═════ INPUT MATERIAL ═════

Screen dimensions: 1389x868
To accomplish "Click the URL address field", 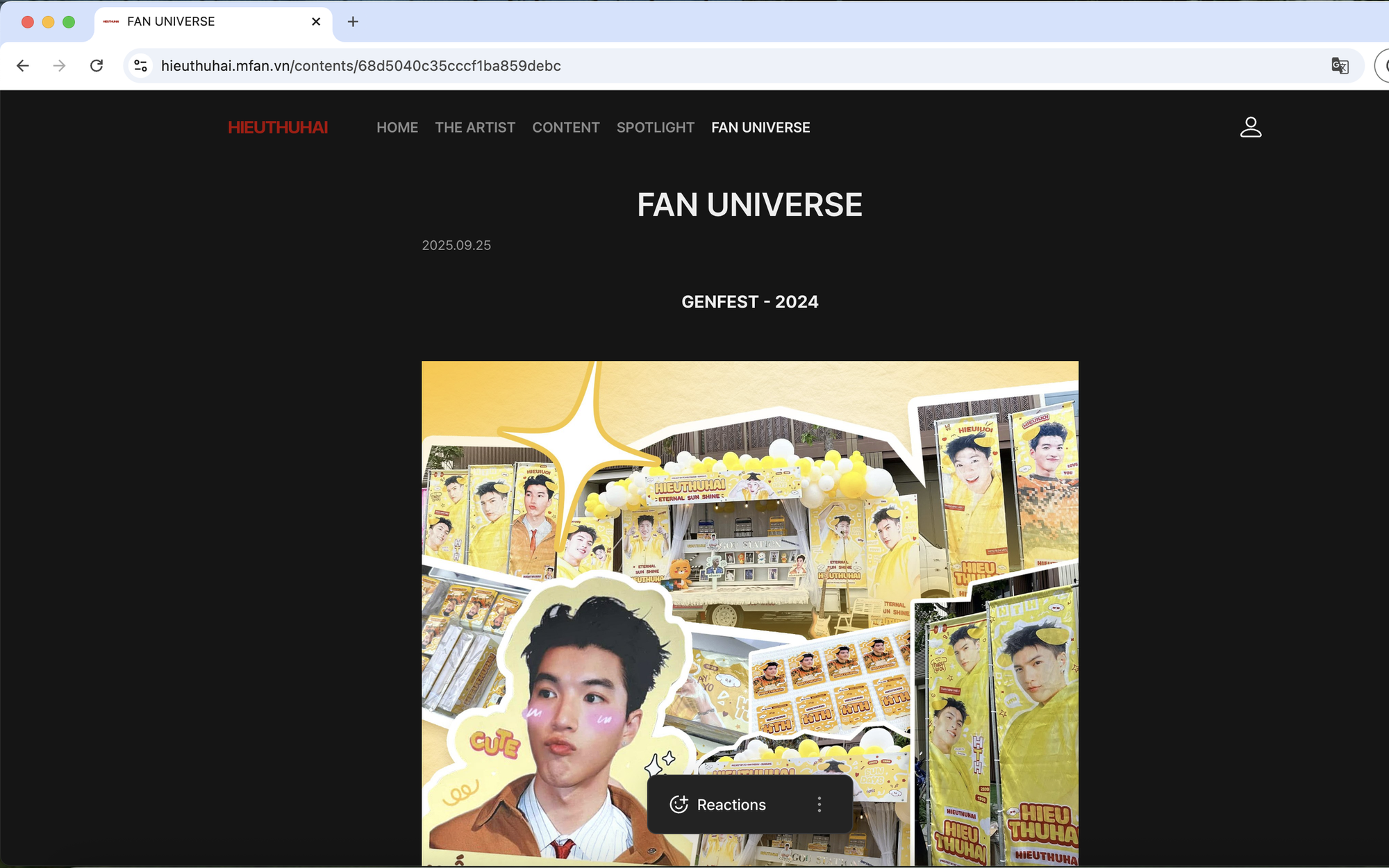I will 625,66.
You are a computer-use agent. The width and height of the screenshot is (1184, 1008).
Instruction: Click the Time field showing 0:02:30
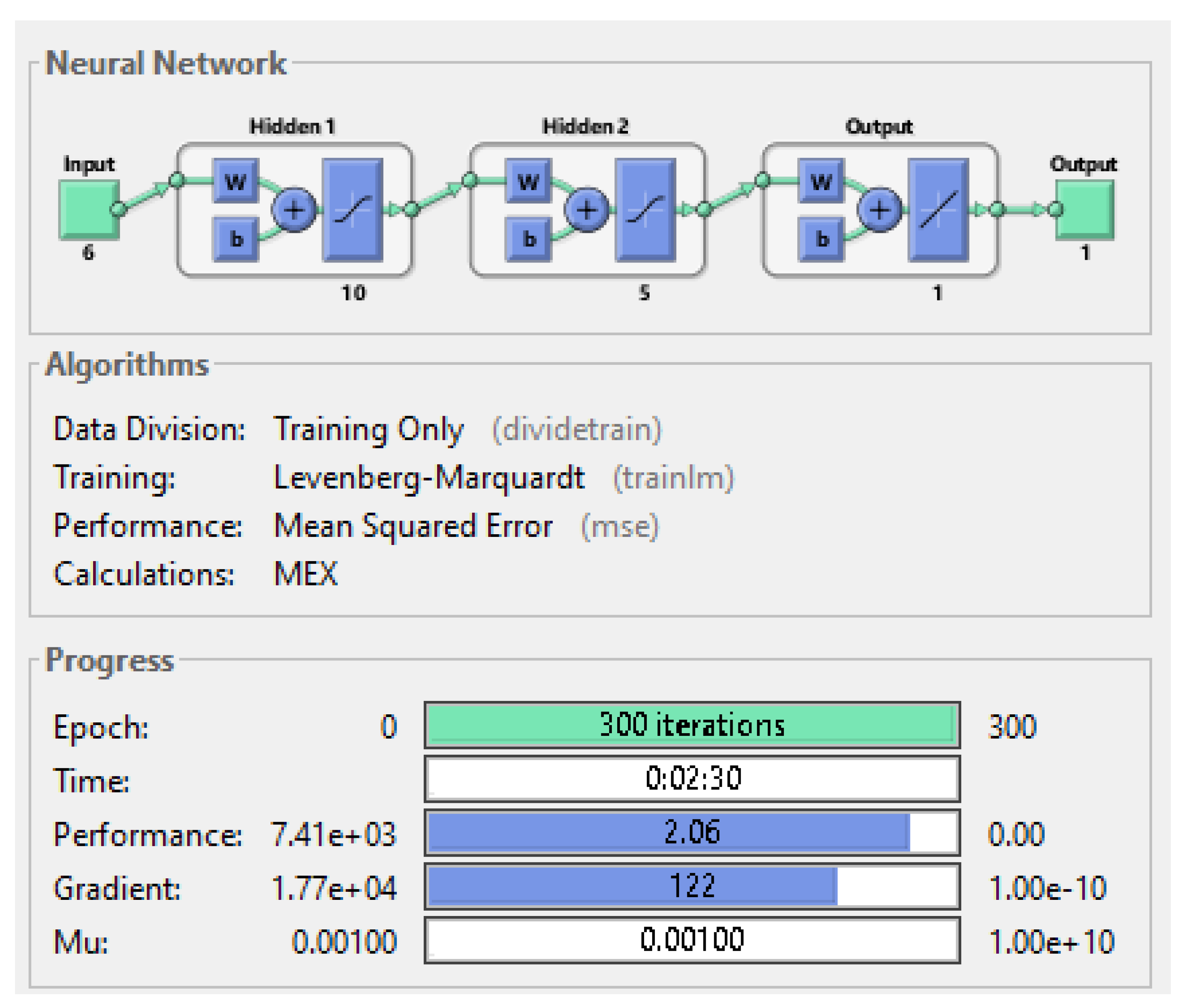pyautogui.click(x=692, y=778)
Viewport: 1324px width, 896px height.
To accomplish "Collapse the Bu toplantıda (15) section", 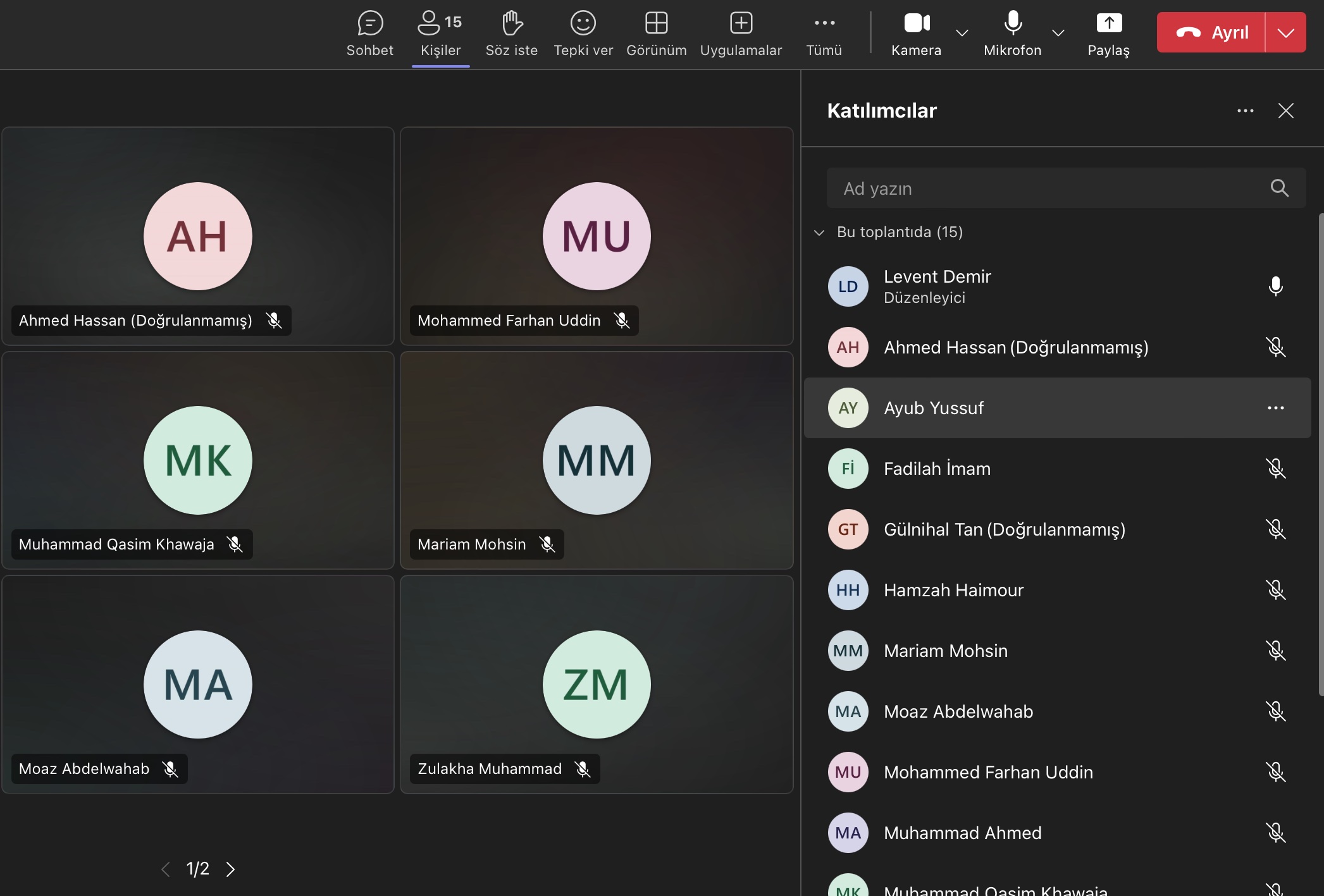I will (819, 233).
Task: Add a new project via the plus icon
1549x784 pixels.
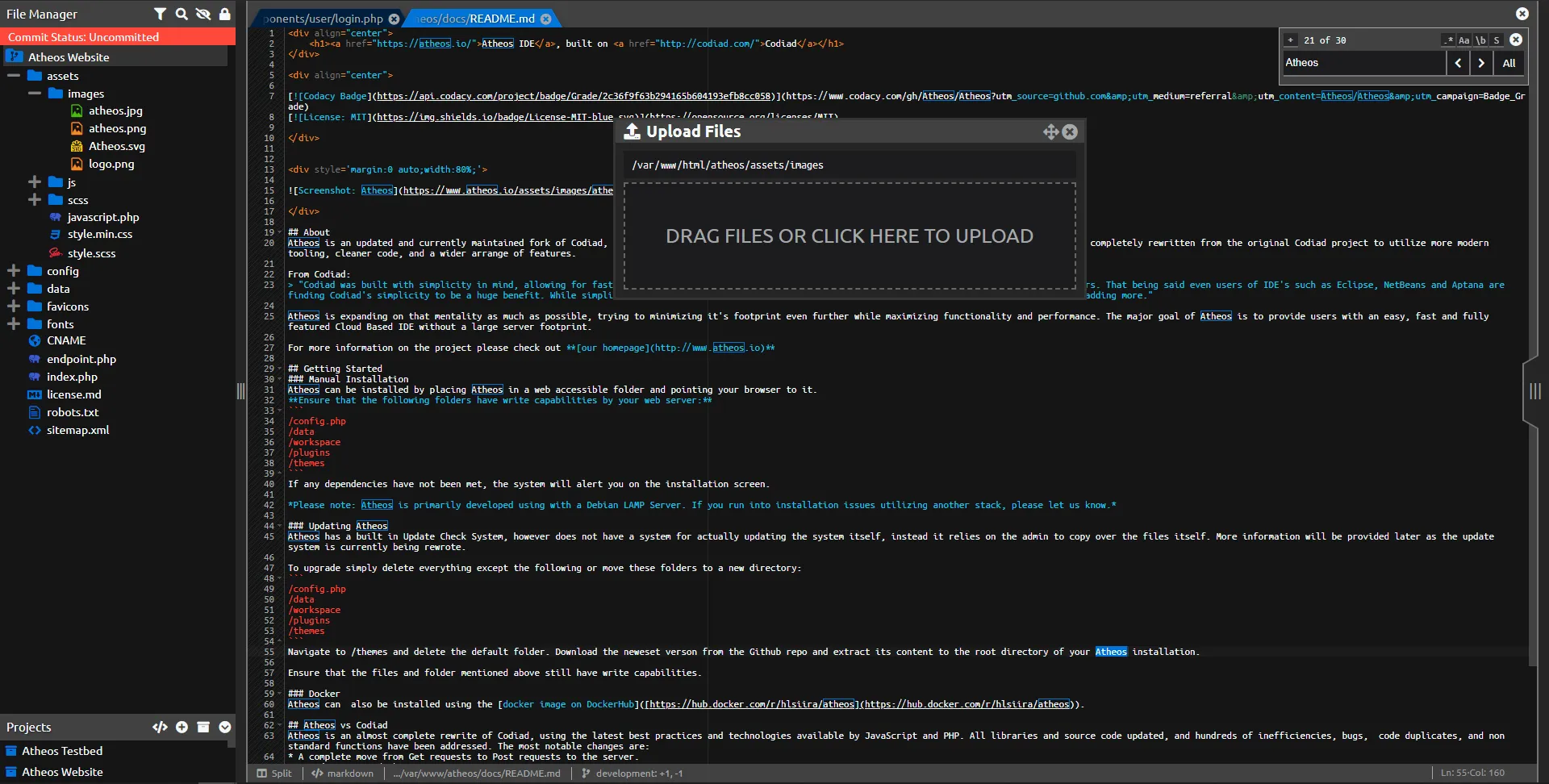Action: click(x=182, y=727)
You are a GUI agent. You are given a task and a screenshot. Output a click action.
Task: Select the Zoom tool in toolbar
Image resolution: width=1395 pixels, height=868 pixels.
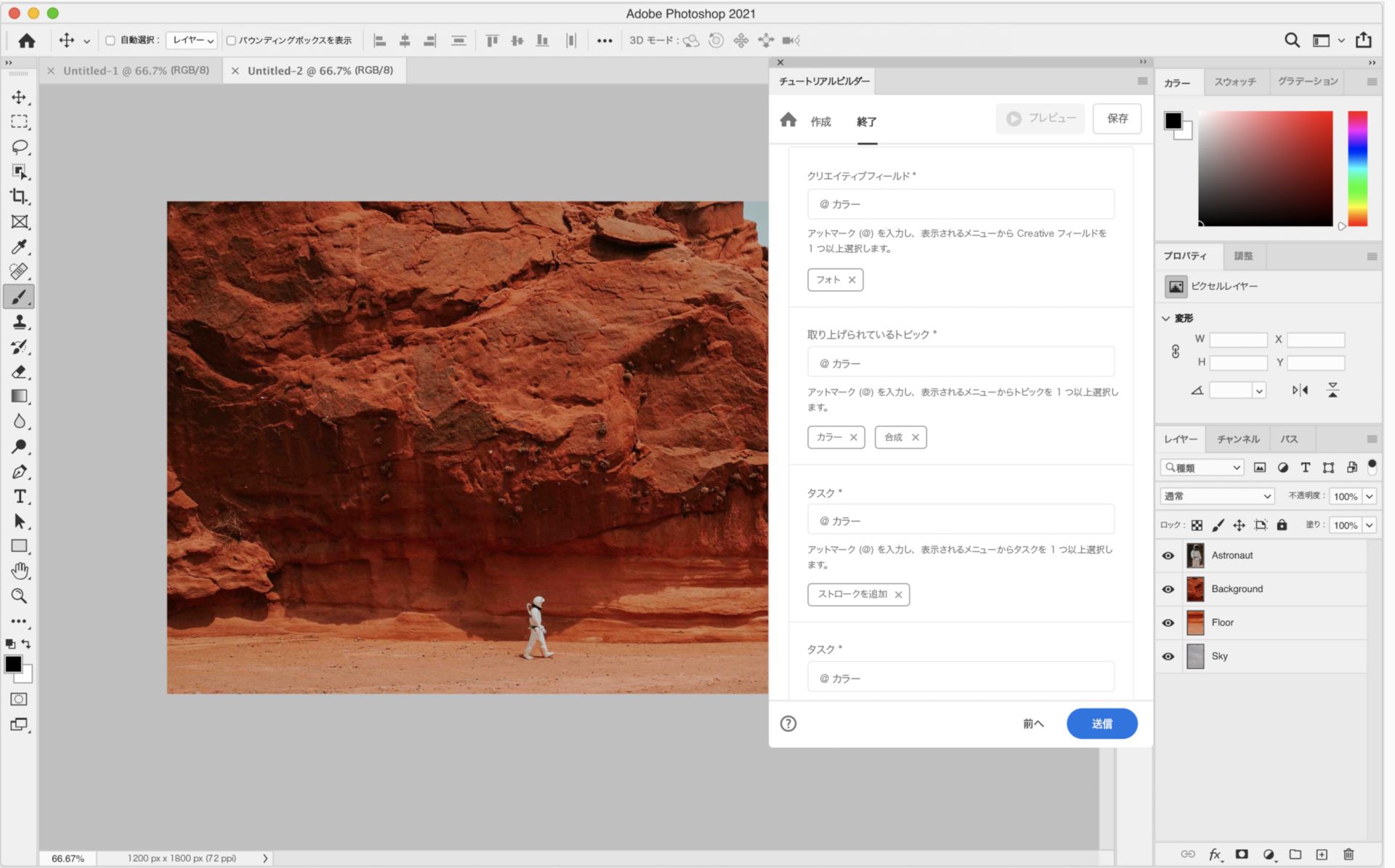pos(20,596)
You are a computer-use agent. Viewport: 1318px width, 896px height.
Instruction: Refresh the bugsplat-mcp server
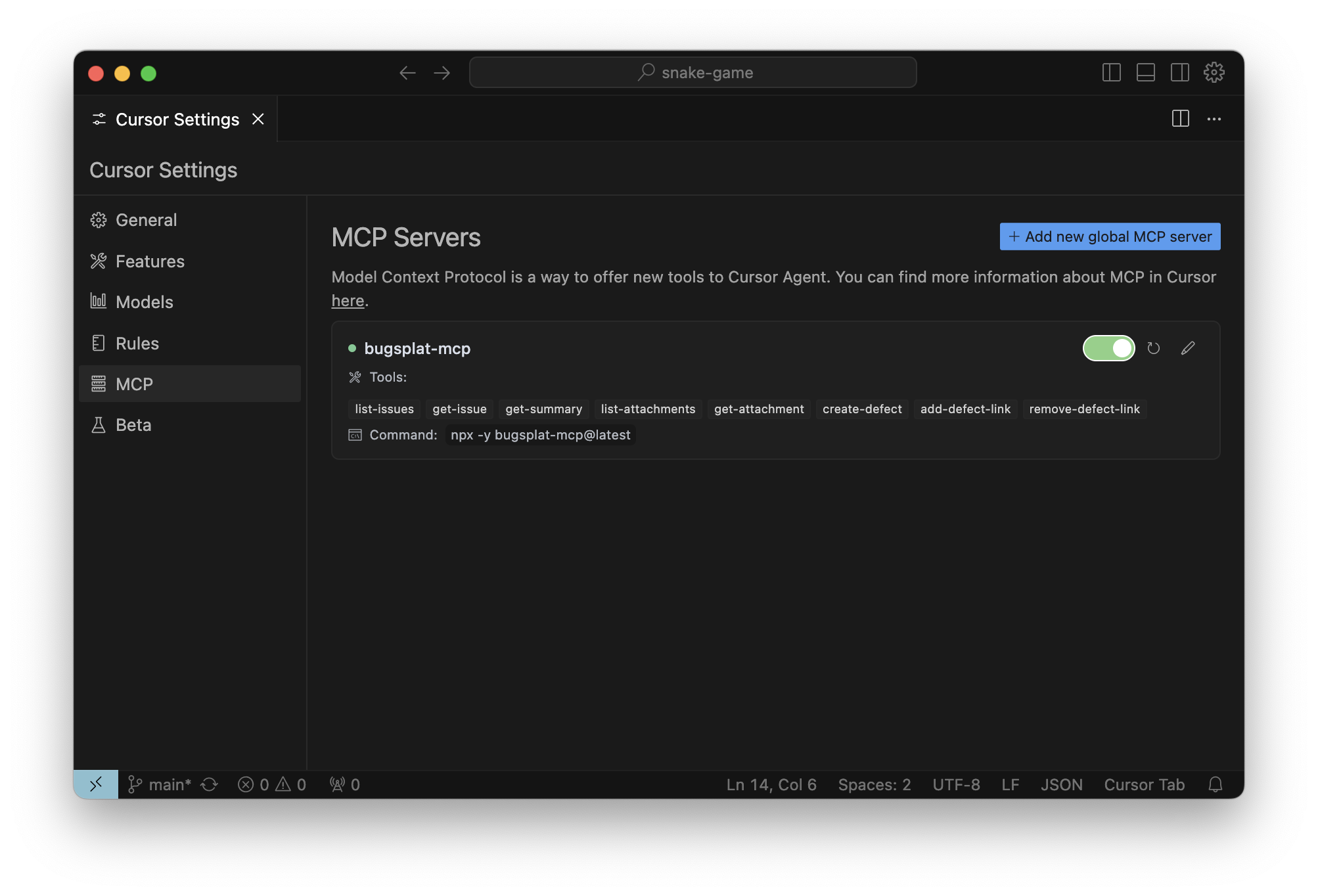coord(1153,348)
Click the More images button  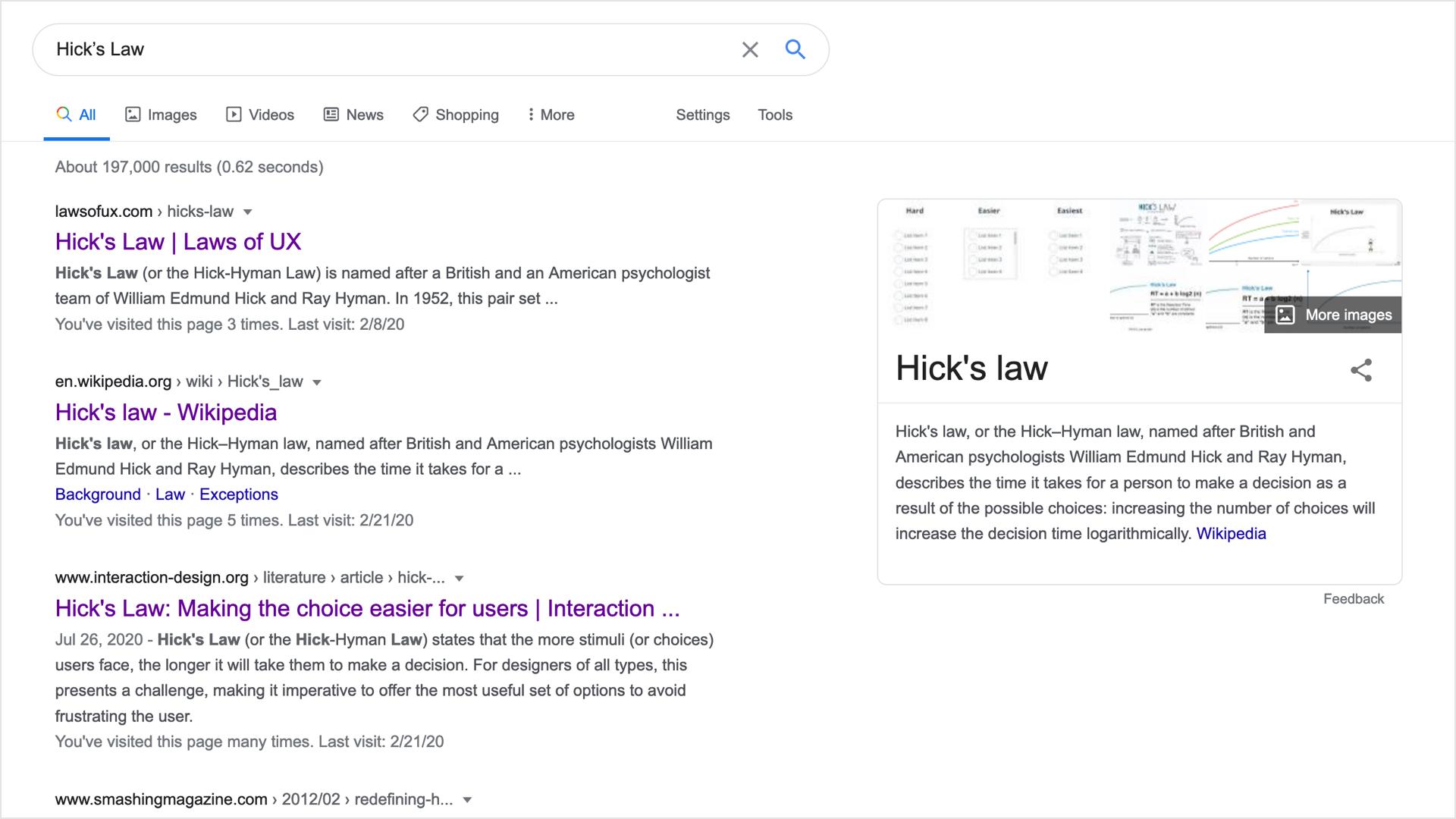coord(1332,314)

═════

> [ABOUT THIS EXERCISE]:
Return every line of the listing above that contains "screenshot".

> [RESPONSE AREA]:
You are a computer-use agent. The width and height of the screenshot is (1184, 1008).
You are a GUI agent. You are given a task and a screenshot. Output a click action.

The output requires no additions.